By Brandon Moseley
Alabama Political Reporter
Wednesday, the Alabama Division of Wildlife and Freshwater Fisheries was awarded a $874,327.40 grant by the U.S. Fish and Wildlife Service (USFWS). The grant will use the money to restore and enhance longleaf pine on over 5,000 acres of both both private and state-owned lands to improve the habitat for endangered species.
The announcement came in a USFWS written statement announcing seven grants in total of $7.5 million. The states receiving the other six awards were divided among Idaho, Washington, Oregon, Nebraska, Hawaii, Michigan, Arizona, Montana, Texas, and Wyoming. According to the USFWS press release, the State Wildlife Grants Program provides federal grant funds for developing and implementing programs which benefit wildlife and their habitats. This includes species that are not hunted or fished. Priority is placed on projects that benefit species where the need is greatest.
The areas where the work is to be done include the Barbour Wildlife Management Area, the Coosa Forever Wild Tract, and private properties in several selected counties. The state had requested $1 million but got over 87% of their grant request. The state has to come up with matching funds, though it is unclear at this time whether that will be state or private money.
Secretary of the Interior Ken Salazar said about the Department’s grants programs: “Our strong partnerships with states, landowners and local communities are the key to the successful protection and recovery of threatened and endangered species, and these grants will fund important conservation work,” said Secretary Salazar. “While dozens of imperiled species will benefit from these efforts, improving the health of our land and water will also help the people, communities and economies that depend on these resources.”
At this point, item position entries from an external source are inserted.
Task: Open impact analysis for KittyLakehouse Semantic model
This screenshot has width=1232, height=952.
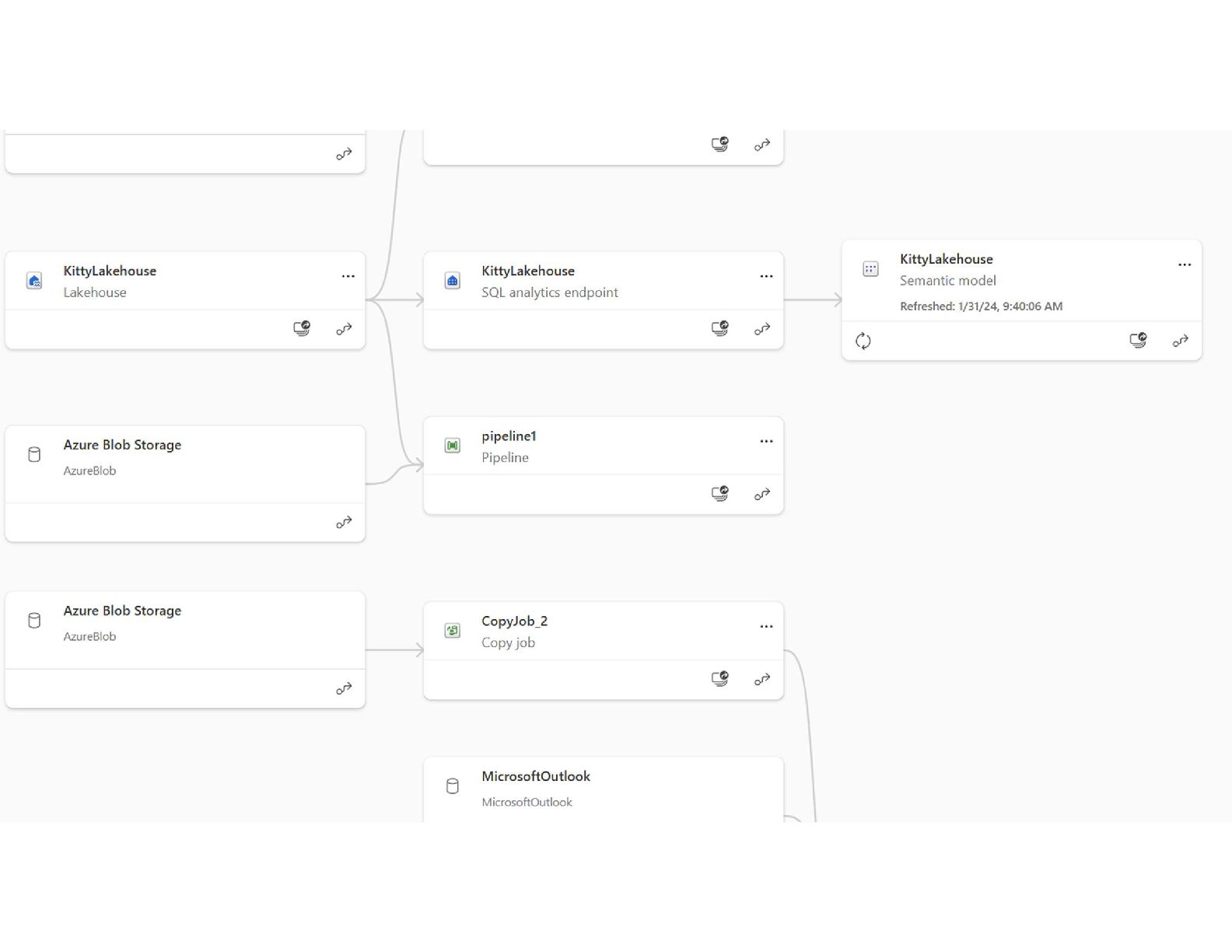Action: 1139,341
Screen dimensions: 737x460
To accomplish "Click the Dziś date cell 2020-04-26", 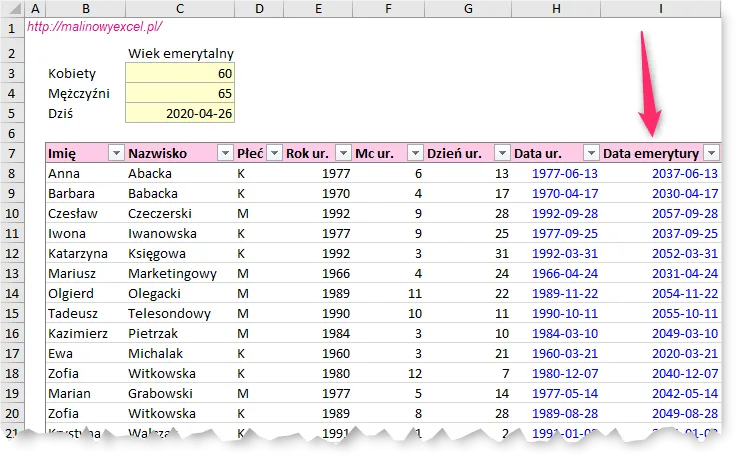I will point(179,114).
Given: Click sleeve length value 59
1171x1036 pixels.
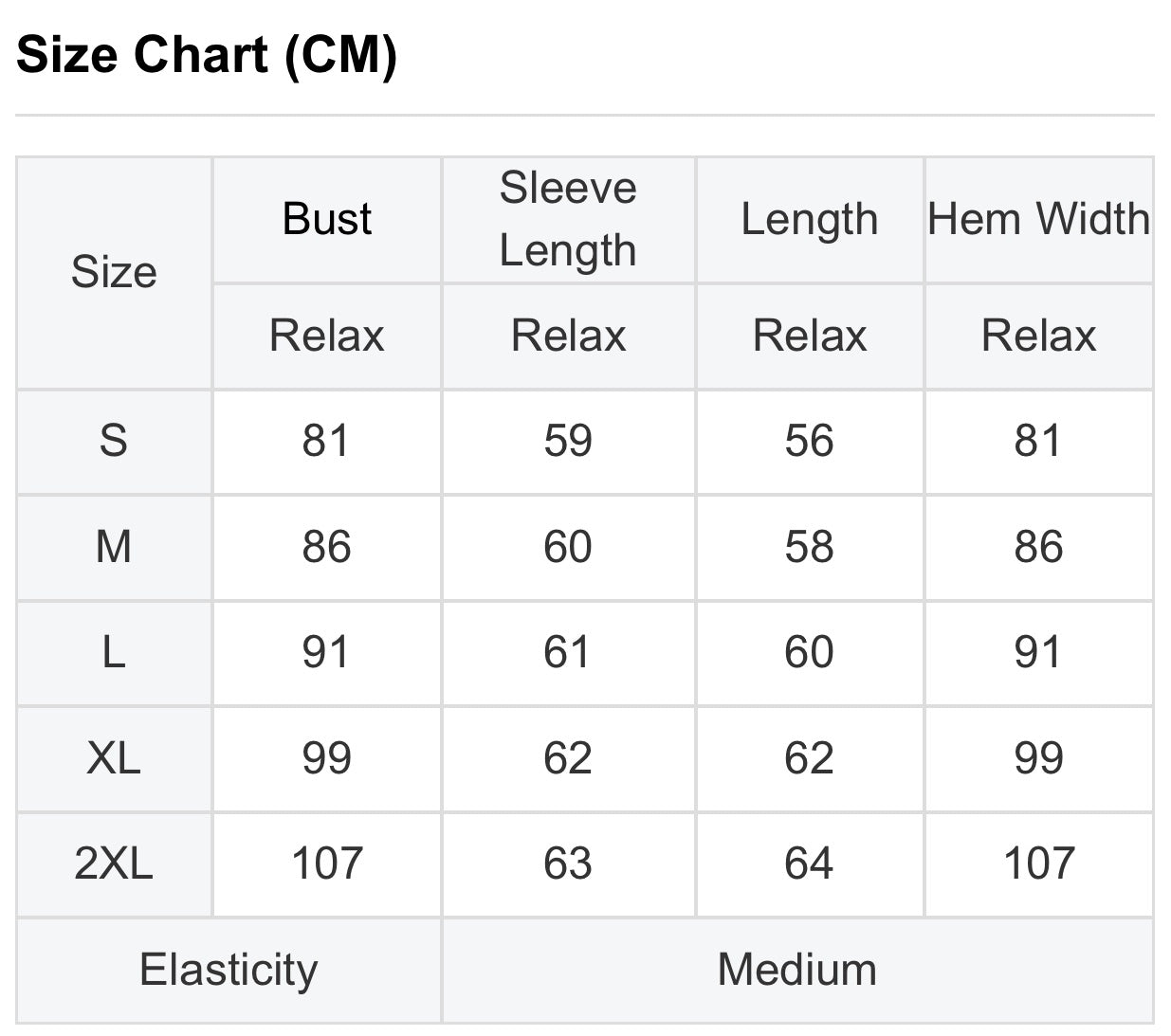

When Alabama was first settled much of the state was naturally in longleaf pine. The big longleaf pines supported various grasses and other plants at the ground level. Many different species of wildlife thrived in this habitat and early settlers to the state found that the forests were lush enough to support large herds of cattle and hogs. However when that primordial pine forest were cut and then replanted (often after decades of cotton plantings) the species that Alabama foresters then preferred were loblolly and slash pines. Those species are faster growing during their first ten years of life than longleaf pine and they grow closer together and shade out more of the ground level plants. Mature loblolly forests thus support fewer species than the original pine forests of the south did. State and federal wildlife biologists believe that restoring land back into longleaf pine will help numerous endangered and threatened species recover.